Marine alga is an abundant source of sulfated polysaccharides with potent anticoagulant activity. However, several attempts to identify the specific structural features in these compounds, which confer the biological activity, failed due to their complex, heterogeneous structure. We isolated and characterized several sulfated alpha-L-galactans and sulfated alpha-L-fucans from marine invertebrates. In contrast to the algal fucans and galactans, these invertebrate polysaccharides have a simple structure, composed of well-defined units of oligosaccharides. We employed two of these compounds to elucidate their structure-anticoagulant action relationship. Our results indicate that a 2-sulfated, 3-linked alpha-L-galactan, but not an alpha-L-fucan, is a potent thrombin inhibitor mediated by antithrombin or heparin cofactor II. The difference between the activities of these two polysaccharides is not very pronounced when factor Xa replaces thrombin. Thus, the anticoagulant activity of sulfated galactan and sulfated fucan is not merely a consequence of their charge density. The interaction of these polysaccharides with coagulation cofactors and their target proteases are specific. Identification of specific structural requirements in sulfated galactans and sulfated fucans necessary for interaction with coagulation cofactors is an essential step for a more rational approach to develop new anticoagulant and antithrombotic drugs.
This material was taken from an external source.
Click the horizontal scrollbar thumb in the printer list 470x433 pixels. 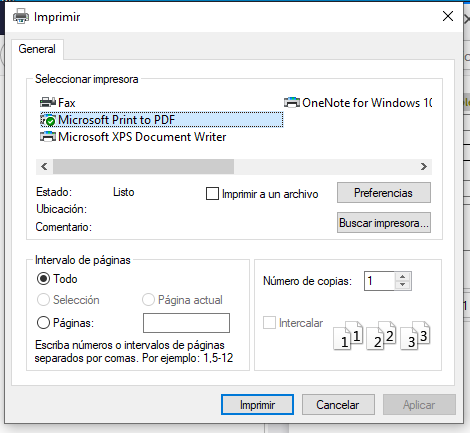(x=143, y=166)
Sulfated fucans from the egg jellies of the closely related sea urchins Strongylocentrotus droebachiensis and Strongylocentrotus pallidus ensure species-specific fertilization.
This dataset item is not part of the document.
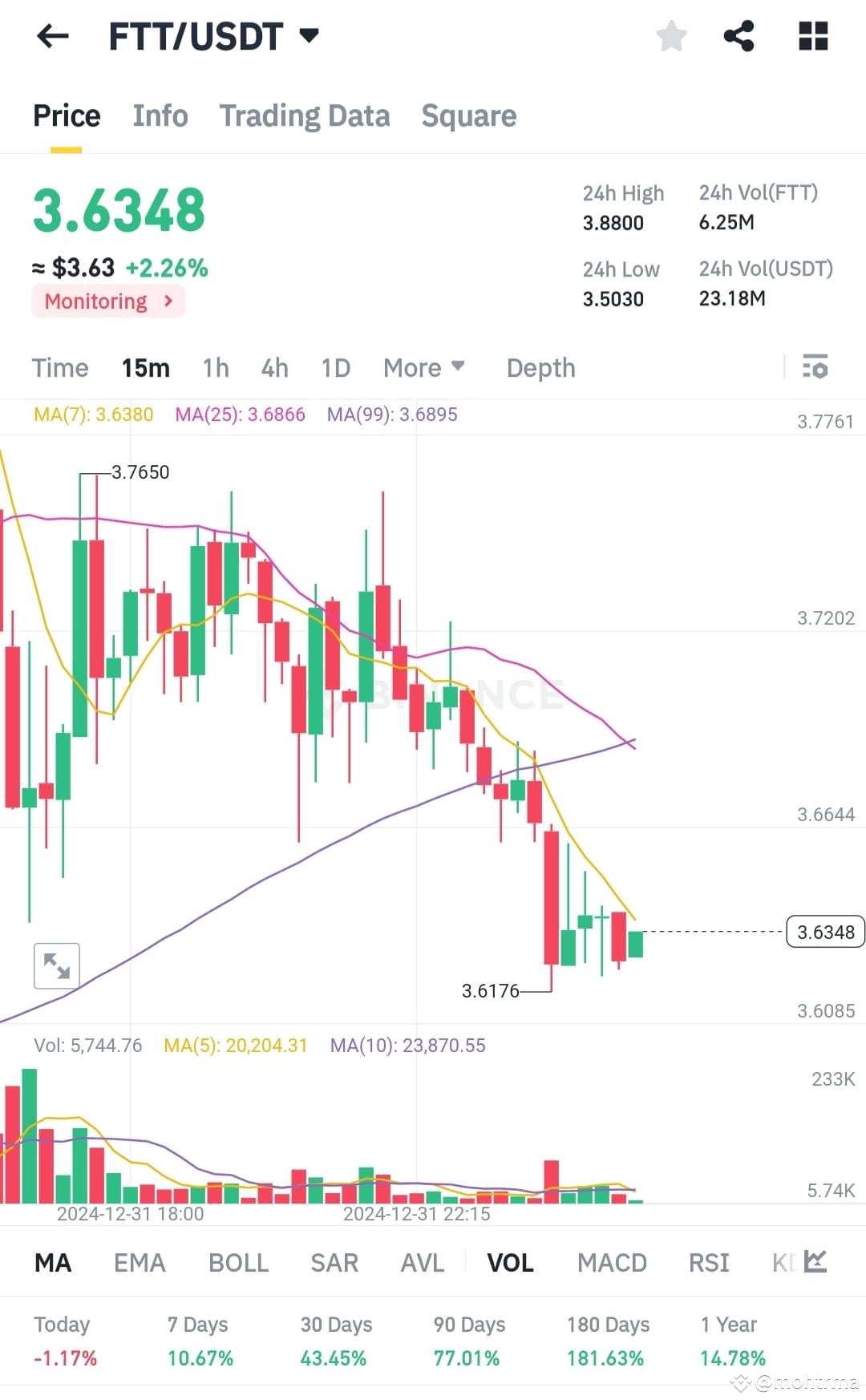Expand the chart to fullscreen
Image resolution: width=866 pixels, height=1400 pixels.
point(56,965)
Sulfated polysaccharides from egg jelly are the molecules responsible for inducing the sperm acrosome reaction in sea urchins. This is an obligatory event for sperm binding to, and fusion with, the egg. The sulfated polysaccharides from sea urchins have simple, well defined repeating structures, and each species represents a particular pattern of sulfate substitution. Here, we examined the egg jellies of the sea urchin sibling species Strongylocentrotus droebachiensis and Strongylocentrotus pallidus. Surprisingly, females of S. droebachiensis possess eggs containing one of two possible sulfated fucans, which differ in the extent of their 2-O-sulfation. Sulfated fucan I is mostly composed of a regular sequence of four residues ([4-alpha-l-Fucp-2(OSO3)-1-->4-alpha-l-Fucp-2(OSO3)-1-->4-alpha-l-Fucp-1-->4-alpha-l-Fucp-1]n), whereas sulfated fucan II is a homopolymer of 4-alpha-l-Fucp-2(OSO3)-1 units. Females of S. pallidus contain a single sulfated fucan with the following repeating structure: [3-alpha-l-Fucp-2(OSO3)-1-->3-alpha-l-Fucp-2(OSO3)-1-->3-alpha-l-Fucp-4(OSO3)-1-->3-alpha-l-Fucp-4(OSO3)-1]n. The egg jellies of these two species of sea urchins induce the acrosome reaction in homologous (but not heterologous) sperm. Therefore, the fine structure of the sulfated alpha-fucans from the egg jellies of S. pallidus and S. droebachiensis, which differ in their sulfation patterns and in the position of their glycosidic linkages, ensures species specificity of the sperm acrosome reaction and prevents interspecies crosses. In addition, our observations allow a clear appreciation of the common structural features among the sulfated polysaccharides from sea urchin egg jelly and help to identify structures that confer finer species specificity of recognition in the acrosome reaction.